В европейской скульптуре Луиз Буржуа замыкает линию, идущую от Родена через Бранкузи и Джакометти. После нее — уже минималисты и Джефф Кунс: гладкие поверхности, цитаты из поп-культуры, недоверие к языку авангарда, вернее, к тому, что уникальные переживания требуют уникального языка. При этом Буржуа — художник синтеза. Она свободно обращается с чужими манерами, цитирует историю от Микеланджело до африканской скульптуры. Все эти элементы служат чем-то вроде бесконечных отсылок к мифологиям разных народов у Карла Юнга, стыкующихся в виде универсальных архетипов. Для подростка, сосланного в свою комнату отцом-тираном, нет особенного языка и фирменного стиля для своих переживаний. Что попадется под руку, то и станет строительным материалом для магических объектов, заклинающих неврозы. "Искусство — это гарантия душевного здоровья",— гласит один из афоризмов Буржуа, но к здоровью приходится подбираться с другого конца, полностью отсмотрев череду болезненных видений. Но смотреть мало, надо прилежно распутать все переплетения личной тоски, расставить все по местам и найти в получившемся интерьере внутреннюю логику. Иногда она считывается сразу, как в "Шуази" (1990-1993), где над домиком в колониальном стиле зависло лезвие гильотины. Здесь все понятно: дом как вместилище и продолжение человеческого тела тоже может быть обезглавлен. Сложнее интерпретировать, к примеру, "Клетку IX" (1996-1997), внутри которой изображение рук а-ля Роден отражается в трех зеркалах. Кажется, перед нами метафора прикосновения как такового или памятник тактильным ощущениям.
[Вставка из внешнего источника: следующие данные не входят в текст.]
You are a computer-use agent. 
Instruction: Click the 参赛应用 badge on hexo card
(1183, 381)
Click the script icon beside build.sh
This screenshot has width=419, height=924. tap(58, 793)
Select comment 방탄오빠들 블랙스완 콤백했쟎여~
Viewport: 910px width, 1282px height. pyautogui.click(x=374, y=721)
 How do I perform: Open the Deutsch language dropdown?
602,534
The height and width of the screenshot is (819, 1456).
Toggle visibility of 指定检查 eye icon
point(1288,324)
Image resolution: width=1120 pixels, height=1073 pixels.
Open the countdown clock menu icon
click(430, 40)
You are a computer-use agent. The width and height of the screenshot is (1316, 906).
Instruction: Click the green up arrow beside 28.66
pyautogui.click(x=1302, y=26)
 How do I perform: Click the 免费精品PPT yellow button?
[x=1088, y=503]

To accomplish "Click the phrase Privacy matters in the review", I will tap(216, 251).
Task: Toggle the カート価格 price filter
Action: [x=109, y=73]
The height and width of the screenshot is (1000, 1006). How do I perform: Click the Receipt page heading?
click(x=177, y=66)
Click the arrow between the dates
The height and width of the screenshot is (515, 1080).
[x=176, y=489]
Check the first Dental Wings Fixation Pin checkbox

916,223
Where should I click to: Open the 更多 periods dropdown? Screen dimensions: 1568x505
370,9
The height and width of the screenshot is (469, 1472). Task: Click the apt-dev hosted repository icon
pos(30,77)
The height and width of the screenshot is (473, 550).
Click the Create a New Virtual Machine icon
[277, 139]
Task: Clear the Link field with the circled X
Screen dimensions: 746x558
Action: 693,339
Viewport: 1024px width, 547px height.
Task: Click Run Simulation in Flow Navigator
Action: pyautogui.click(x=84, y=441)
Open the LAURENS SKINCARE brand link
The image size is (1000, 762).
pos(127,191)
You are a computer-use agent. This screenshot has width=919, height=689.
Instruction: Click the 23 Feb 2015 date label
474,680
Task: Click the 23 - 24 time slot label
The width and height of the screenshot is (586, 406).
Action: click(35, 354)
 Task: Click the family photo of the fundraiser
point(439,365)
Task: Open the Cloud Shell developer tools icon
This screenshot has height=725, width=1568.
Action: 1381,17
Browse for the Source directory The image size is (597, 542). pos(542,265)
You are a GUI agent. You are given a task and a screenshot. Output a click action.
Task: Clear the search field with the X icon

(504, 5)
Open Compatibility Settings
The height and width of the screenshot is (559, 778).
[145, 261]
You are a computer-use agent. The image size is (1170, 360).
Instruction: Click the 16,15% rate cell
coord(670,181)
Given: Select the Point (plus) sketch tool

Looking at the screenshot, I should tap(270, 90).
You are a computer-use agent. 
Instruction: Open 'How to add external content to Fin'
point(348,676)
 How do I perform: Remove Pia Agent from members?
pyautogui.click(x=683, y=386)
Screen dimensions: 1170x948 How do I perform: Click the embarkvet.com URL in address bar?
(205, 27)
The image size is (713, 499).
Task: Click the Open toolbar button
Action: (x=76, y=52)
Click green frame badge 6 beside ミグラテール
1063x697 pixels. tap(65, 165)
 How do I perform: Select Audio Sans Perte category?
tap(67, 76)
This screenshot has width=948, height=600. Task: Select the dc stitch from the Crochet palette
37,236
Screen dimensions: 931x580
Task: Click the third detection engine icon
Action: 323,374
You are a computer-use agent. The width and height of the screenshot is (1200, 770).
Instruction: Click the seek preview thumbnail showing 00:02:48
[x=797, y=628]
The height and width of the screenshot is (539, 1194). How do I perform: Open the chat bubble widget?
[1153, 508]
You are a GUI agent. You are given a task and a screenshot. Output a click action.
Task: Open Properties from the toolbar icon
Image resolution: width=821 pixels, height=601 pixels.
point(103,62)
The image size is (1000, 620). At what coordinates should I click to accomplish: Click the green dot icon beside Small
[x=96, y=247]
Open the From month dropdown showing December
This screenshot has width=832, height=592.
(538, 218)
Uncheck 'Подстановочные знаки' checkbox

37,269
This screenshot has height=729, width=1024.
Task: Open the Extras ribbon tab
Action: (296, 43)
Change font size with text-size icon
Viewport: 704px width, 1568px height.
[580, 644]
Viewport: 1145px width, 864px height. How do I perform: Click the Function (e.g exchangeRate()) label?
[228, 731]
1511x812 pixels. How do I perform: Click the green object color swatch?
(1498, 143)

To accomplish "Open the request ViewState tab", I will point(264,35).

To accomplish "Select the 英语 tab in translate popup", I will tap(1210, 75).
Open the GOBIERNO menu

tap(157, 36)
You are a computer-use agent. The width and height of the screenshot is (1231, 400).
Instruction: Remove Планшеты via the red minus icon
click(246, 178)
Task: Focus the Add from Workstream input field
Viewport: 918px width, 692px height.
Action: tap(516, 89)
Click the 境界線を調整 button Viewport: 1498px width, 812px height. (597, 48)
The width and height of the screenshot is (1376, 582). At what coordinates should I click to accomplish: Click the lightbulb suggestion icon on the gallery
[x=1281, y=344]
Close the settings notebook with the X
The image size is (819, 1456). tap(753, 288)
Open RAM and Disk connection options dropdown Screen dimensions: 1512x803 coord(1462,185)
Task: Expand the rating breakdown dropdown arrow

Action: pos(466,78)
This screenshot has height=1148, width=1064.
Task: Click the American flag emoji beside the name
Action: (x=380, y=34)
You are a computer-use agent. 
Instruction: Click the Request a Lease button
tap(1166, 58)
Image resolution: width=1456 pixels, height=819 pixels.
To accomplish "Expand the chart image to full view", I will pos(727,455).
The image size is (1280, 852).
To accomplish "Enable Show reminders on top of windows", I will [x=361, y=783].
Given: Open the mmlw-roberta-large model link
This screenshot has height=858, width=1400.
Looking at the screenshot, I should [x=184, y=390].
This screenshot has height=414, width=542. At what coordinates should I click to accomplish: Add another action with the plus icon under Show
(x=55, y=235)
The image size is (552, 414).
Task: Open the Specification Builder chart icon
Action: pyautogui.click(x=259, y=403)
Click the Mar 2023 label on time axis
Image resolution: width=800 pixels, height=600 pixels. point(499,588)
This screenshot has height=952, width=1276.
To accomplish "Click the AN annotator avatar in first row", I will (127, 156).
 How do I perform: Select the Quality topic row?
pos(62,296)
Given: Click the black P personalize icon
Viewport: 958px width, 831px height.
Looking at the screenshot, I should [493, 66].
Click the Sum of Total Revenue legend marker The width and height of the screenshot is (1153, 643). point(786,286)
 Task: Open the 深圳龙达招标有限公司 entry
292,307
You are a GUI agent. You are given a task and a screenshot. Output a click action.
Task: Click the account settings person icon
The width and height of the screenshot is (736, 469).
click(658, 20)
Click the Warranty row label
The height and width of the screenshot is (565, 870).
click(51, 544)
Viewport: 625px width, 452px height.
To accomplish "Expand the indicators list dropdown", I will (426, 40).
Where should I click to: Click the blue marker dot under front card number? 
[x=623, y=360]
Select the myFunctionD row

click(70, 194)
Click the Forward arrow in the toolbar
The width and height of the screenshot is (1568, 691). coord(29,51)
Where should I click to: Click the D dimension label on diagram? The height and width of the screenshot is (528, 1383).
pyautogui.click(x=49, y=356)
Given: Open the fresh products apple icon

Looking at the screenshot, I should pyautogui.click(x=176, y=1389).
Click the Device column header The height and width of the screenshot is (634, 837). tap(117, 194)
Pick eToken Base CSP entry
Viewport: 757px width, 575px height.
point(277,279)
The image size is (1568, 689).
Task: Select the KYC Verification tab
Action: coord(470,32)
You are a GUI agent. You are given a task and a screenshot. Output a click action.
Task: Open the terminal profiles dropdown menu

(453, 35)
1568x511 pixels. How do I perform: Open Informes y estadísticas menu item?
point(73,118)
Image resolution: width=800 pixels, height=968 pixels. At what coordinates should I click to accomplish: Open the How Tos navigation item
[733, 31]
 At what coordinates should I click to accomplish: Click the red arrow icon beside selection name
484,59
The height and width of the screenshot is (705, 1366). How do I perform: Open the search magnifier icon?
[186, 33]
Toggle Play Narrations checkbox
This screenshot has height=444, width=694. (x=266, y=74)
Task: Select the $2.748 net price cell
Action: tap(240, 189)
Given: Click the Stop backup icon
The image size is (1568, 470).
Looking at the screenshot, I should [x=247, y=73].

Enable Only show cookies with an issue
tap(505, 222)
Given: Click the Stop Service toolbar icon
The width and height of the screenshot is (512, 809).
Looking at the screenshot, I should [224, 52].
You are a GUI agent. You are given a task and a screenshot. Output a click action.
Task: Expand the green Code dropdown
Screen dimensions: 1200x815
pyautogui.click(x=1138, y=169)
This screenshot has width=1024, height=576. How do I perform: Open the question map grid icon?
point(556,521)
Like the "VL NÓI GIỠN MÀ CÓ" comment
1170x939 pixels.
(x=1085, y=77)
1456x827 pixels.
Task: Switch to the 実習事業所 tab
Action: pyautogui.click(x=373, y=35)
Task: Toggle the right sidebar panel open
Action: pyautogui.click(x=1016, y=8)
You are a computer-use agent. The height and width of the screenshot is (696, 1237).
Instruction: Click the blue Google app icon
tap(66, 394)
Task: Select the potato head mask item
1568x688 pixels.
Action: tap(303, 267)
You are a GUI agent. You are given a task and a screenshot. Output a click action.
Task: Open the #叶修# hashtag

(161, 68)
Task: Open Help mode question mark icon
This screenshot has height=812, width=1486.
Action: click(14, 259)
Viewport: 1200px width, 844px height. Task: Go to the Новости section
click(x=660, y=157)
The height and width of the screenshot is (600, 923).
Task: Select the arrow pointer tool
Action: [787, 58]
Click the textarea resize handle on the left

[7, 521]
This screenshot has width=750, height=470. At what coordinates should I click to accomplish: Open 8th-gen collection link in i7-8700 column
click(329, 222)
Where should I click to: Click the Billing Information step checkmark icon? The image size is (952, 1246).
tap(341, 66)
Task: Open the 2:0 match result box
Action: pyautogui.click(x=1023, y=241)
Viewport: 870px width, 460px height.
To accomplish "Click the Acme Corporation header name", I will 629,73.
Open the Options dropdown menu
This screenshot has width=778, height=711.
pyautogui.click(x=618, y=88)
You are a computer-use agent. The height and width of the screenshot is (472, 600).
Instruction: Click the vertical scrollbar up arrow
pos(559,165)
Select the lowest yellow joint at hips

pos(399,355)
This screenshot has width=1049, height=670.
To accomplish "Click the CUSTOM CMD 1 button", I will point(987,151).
Другие скульптуры навевают ассоциации с комнатой больного или даже мертвецкой, тела усыхают в обрубки манекенов из ткани. Впрочем, эти ужасы, простите за каламбур, тихие, в них нет бодрой мясорубки Фрэнсиса Бэкона или прямых отсылок к наследию Уэса Крейвена. Просто в этих клетках живут канарейки, поющие в тот момент, когда воздух совсем уж спертый.